▶ _Stated exercise_: Copy each of the following rows word for word, leaving out the pictures.

======== Given data

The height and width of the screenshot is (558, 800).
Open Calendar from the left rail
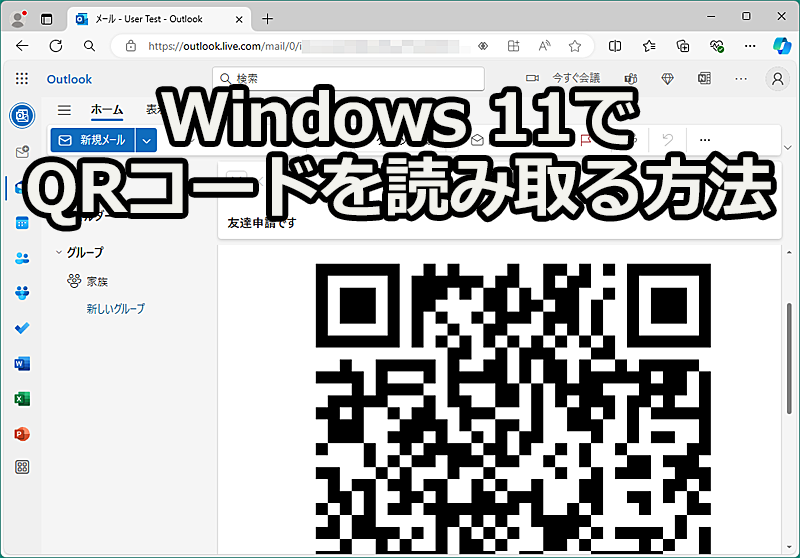[x=22, y=223]
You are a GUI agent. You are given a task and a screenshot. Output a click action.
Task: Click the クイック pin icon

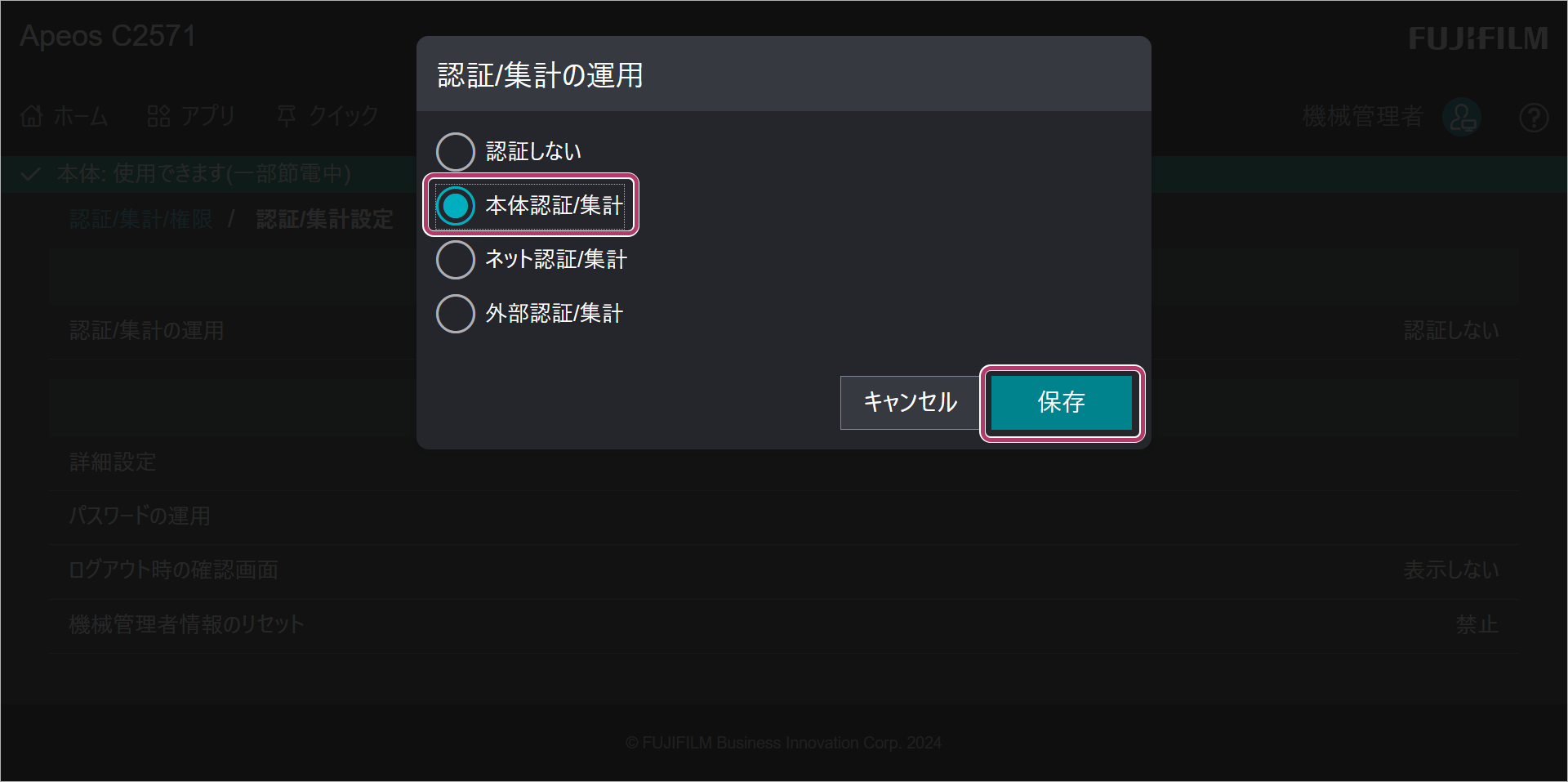[x=287, y=117]
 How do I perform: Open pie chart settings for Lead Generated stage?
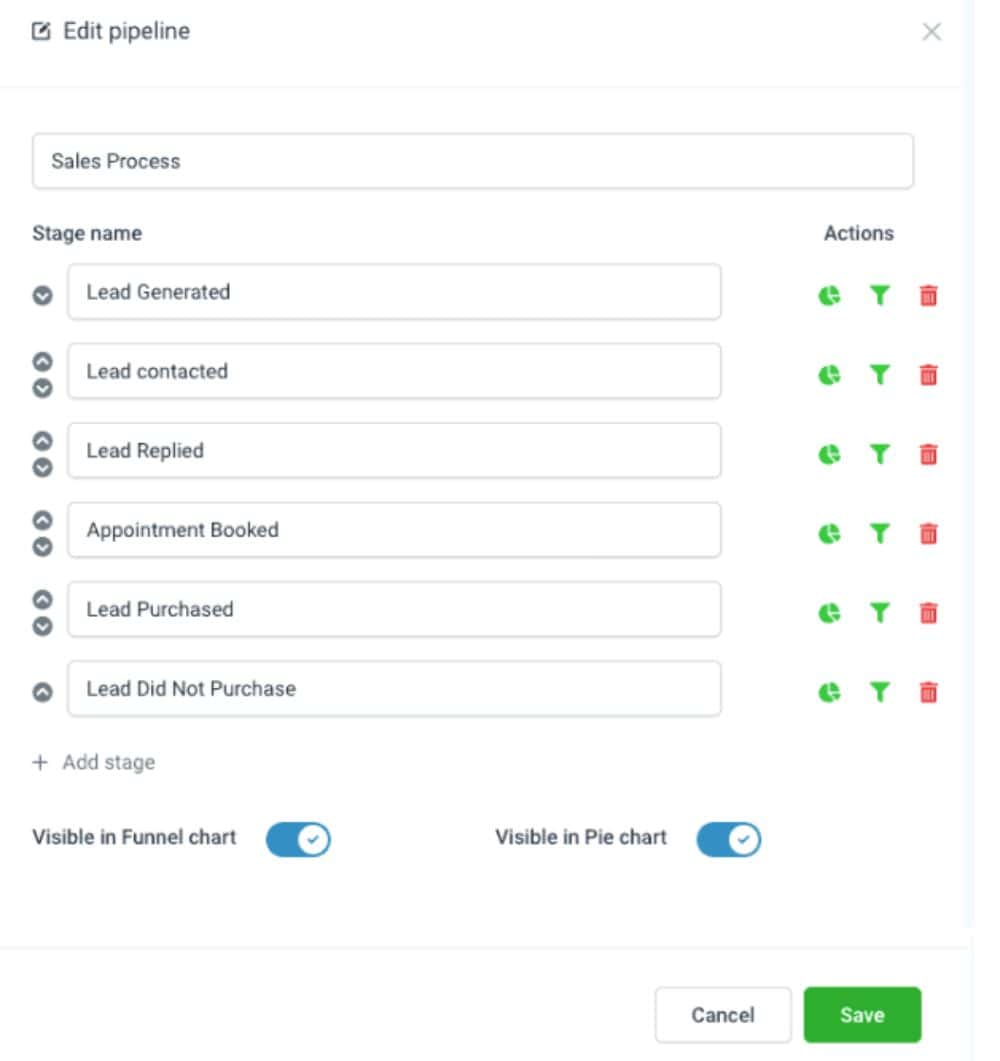(x=830, y=296)
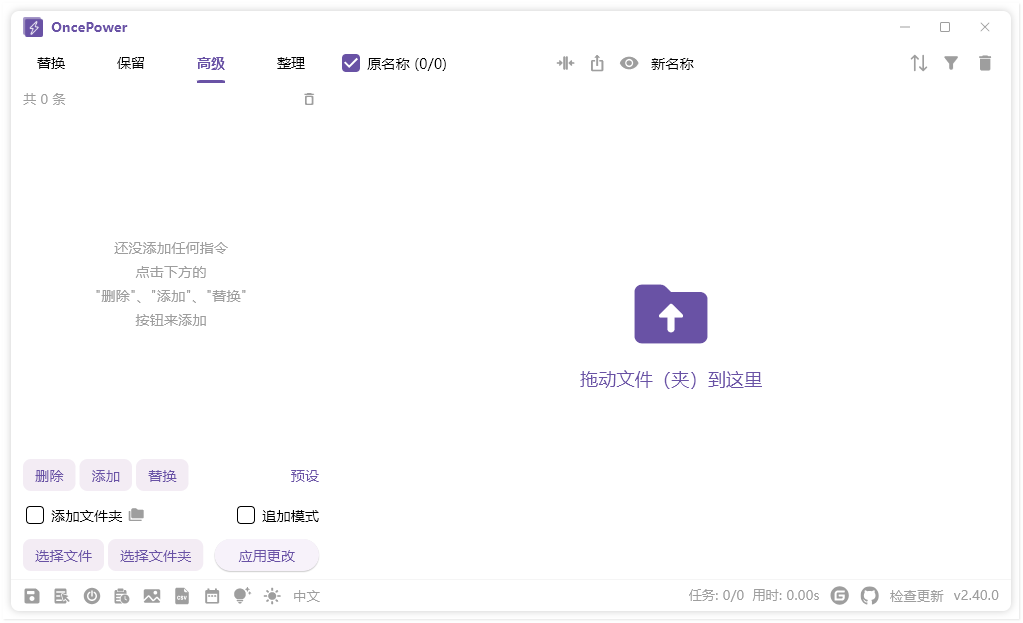Click the 应用更改 button

(x=266, y=555)
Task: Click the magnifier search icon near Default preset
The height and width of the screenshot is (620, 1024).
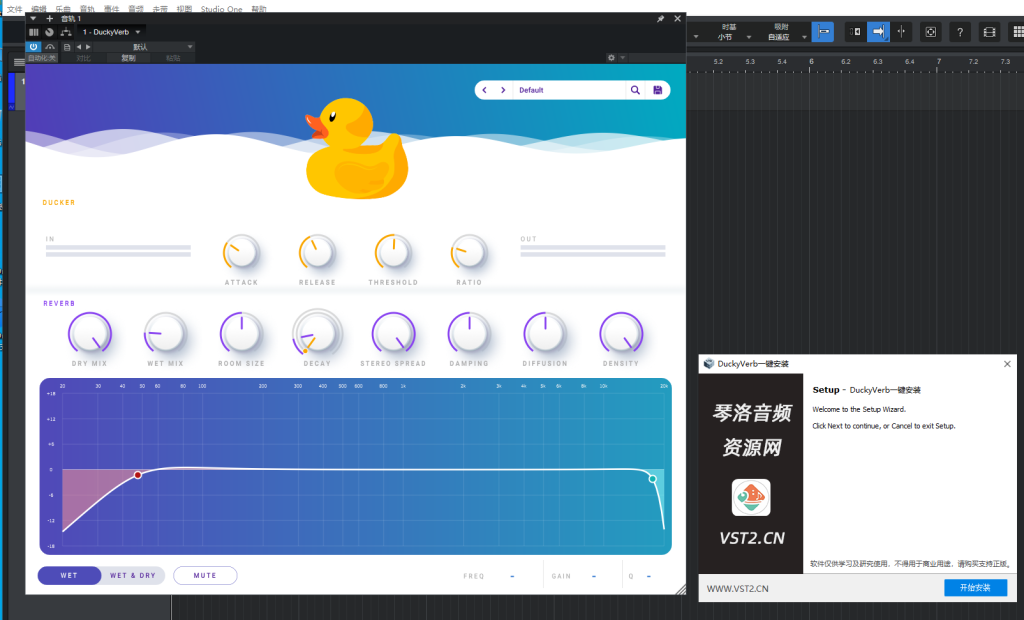Action: pyautogui.click(x=636, y=90)
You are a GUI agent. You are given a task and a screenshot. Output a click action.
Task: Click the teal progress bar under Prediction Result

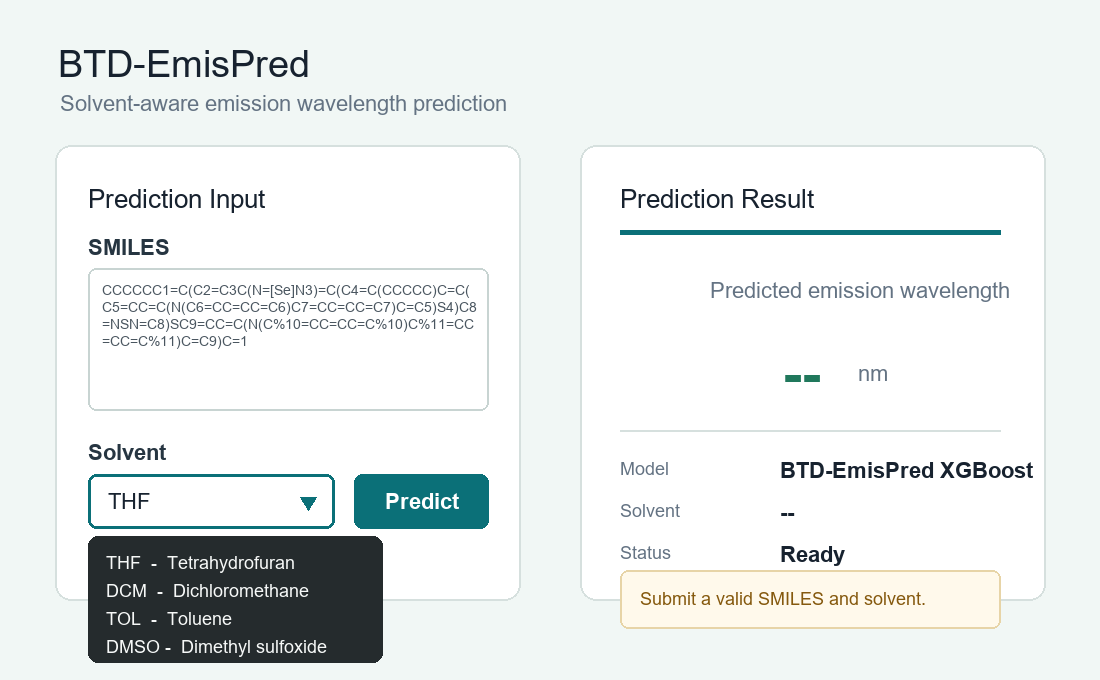(810, 232)
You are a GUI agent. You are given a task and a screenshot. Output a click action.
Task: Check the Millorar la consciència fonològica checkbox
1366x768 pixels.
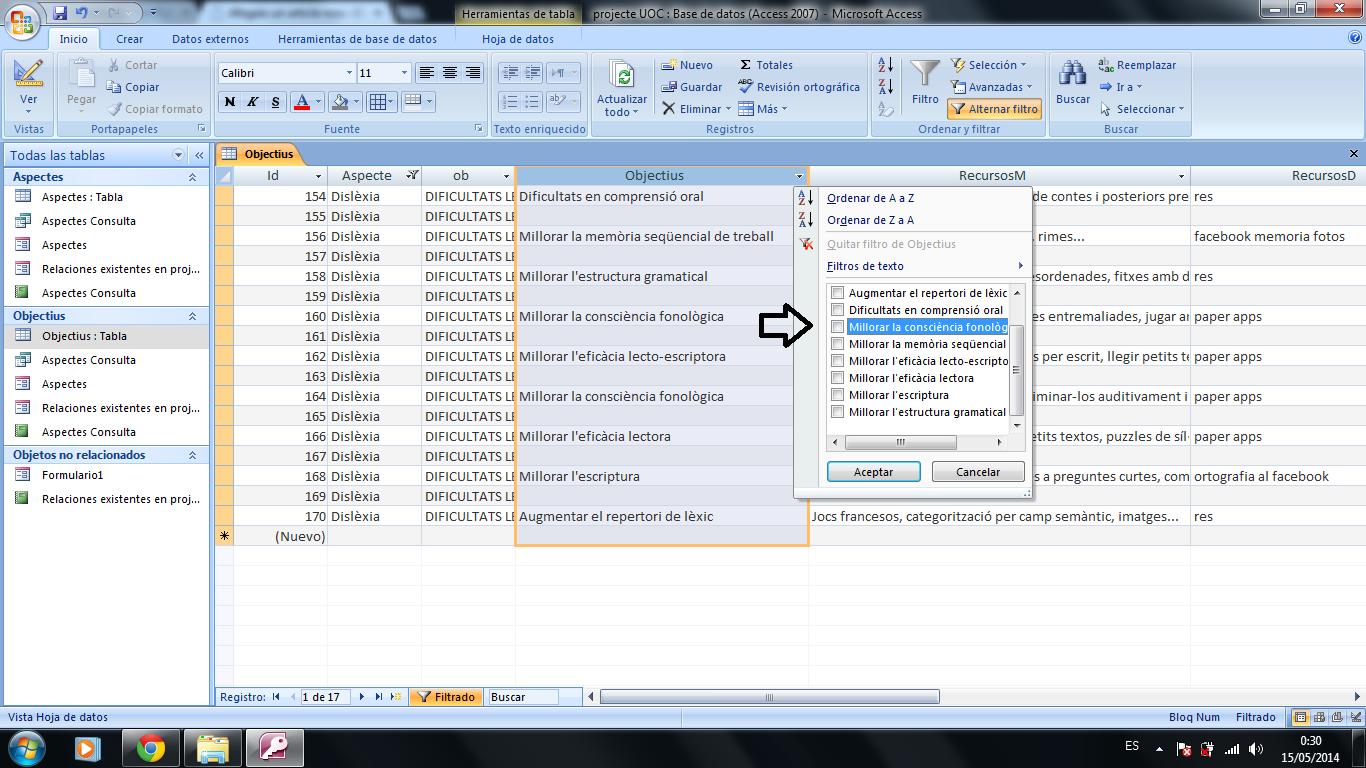click(838, 327)
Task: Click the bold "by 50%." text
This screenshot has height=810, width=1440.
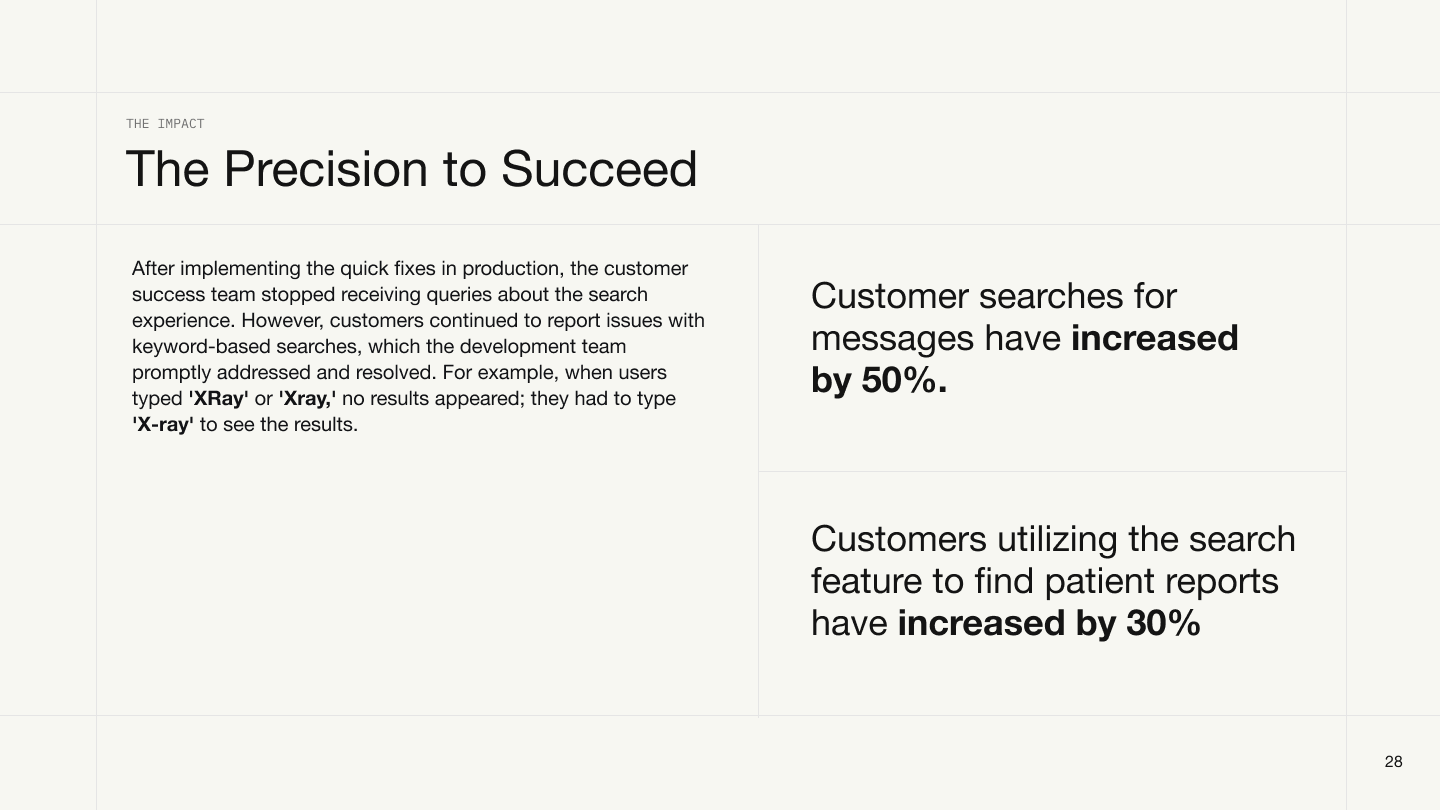Action: tap(878, 381)
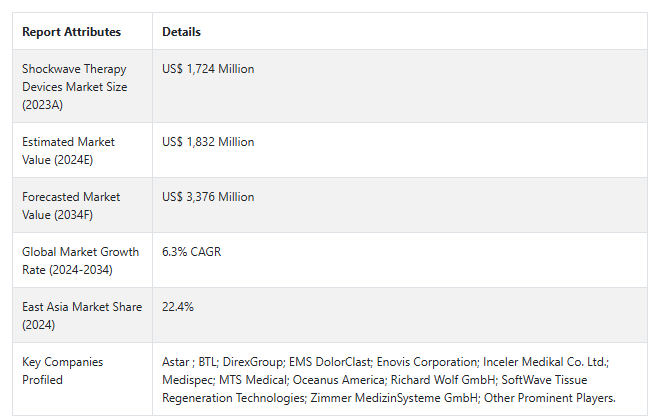Select the Global Market Growth Rate cell
The width and height of the screenshot is (655, 418).
tap(82, 261)
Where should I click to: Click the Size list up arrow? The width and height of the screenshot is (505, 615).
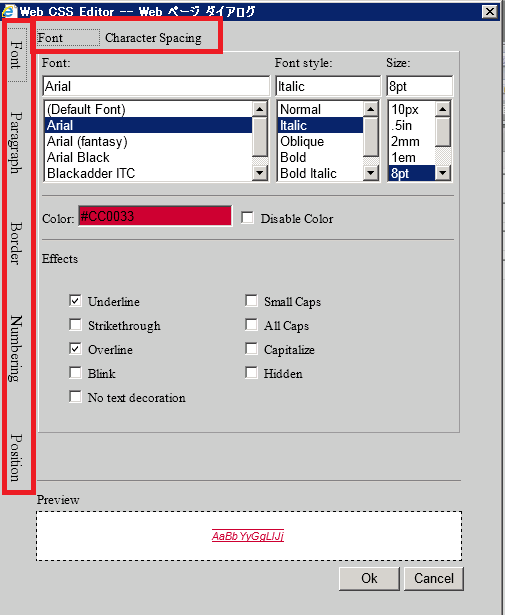443,109
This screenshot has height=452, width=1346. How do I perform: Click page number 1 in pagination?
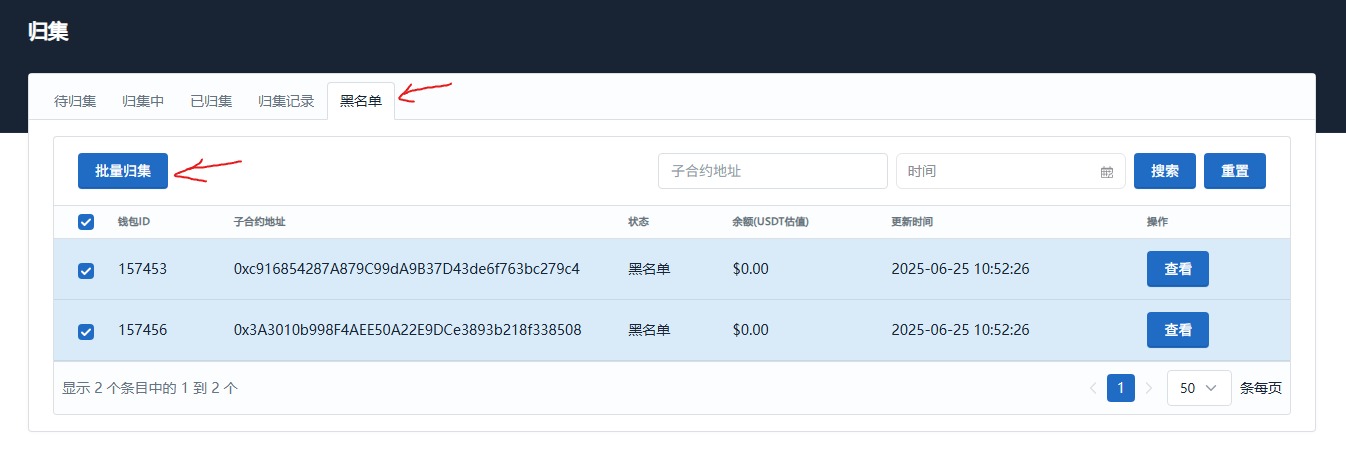[1120, 388]
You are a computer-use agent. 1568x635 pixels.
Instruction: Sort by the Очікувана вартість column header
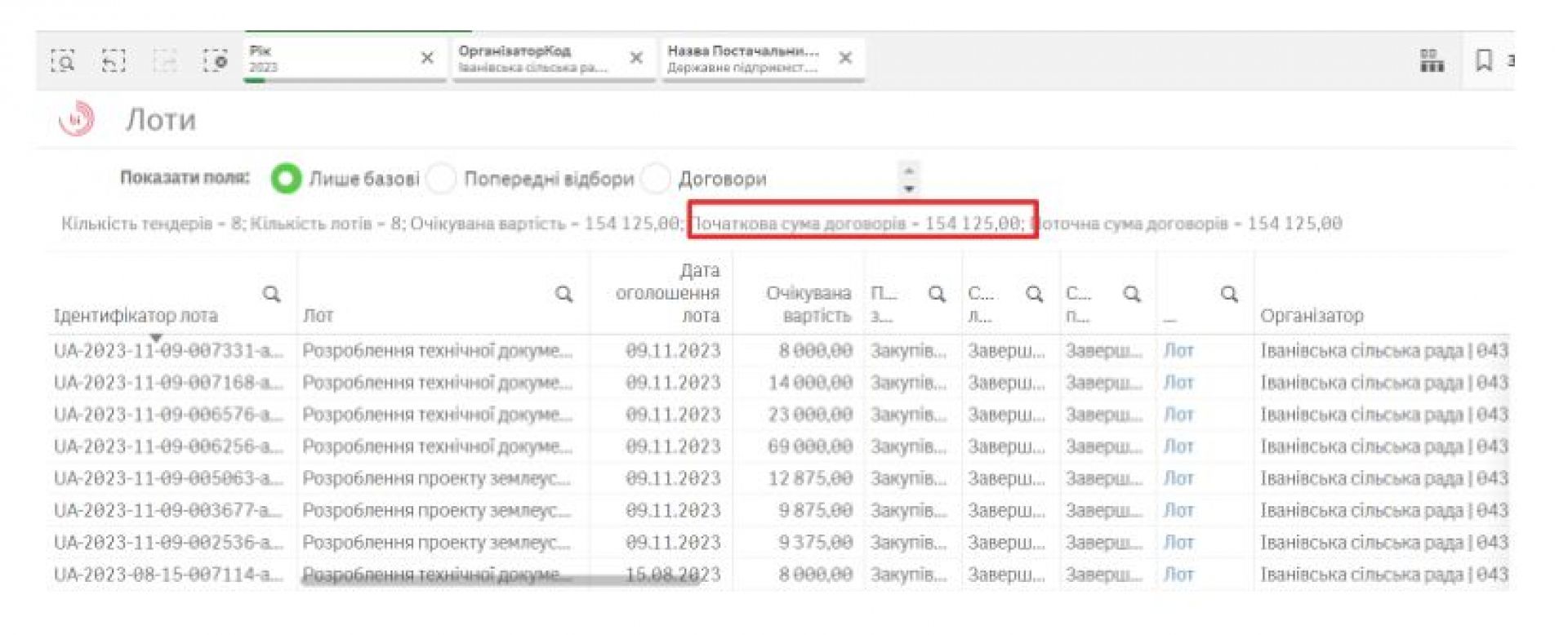(x=808, y=304)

================

▶ _Solution to the exercise_:
The height and width of the screenshot is (558, 800).
Open Calendar from the left rail
[x=22, y=223]
You are a GUI agent. You are given a task and a screenshot. Output a click action.
Task: Click the クイック pin icon

[x=287, y=117]
 How do I perform: Open pie chart settings for Lead Generated stage?
(x=830, y=296)
Click the 应用更改 button

(x=266, y=555)
Task: Click the magnifier search icon near Default preset
The height and width of the screenshot is (620, 1024).
Action: pyautogui.click(x=636, y=90)
You are a GUI agent. You are given a task and a screenshot. Output a click action.
Task: Click the teal progress bar under Prediction Result

(810, 232)
You are a GUI agent. You are given a task and a screenshot. Output a click action.
Task: Check the Millorar la consciència fonològica checkbox
1366x768 pixels.
click(838, 327)
Task: Click the bold "by 50%." text
This screenshot has height=810, width=1440.
Action: tap(878, 381)
Select the Global Market Growth Rate cell
The width and height of the screenshot is (655, 418).
tap(82, 261)
Where should I click to: Click the Size list up arrow? The width and height of the screenshot is (505, 615).
443,109
This screenshot has height=452, width=1346. How do I perform: Click page number 1 in pagination?
[1120, 388]
You are a computer-use agent. 1568x635 pixels.
Instruction: Sort by the Очікувана вартість column header
(x=808, y=304)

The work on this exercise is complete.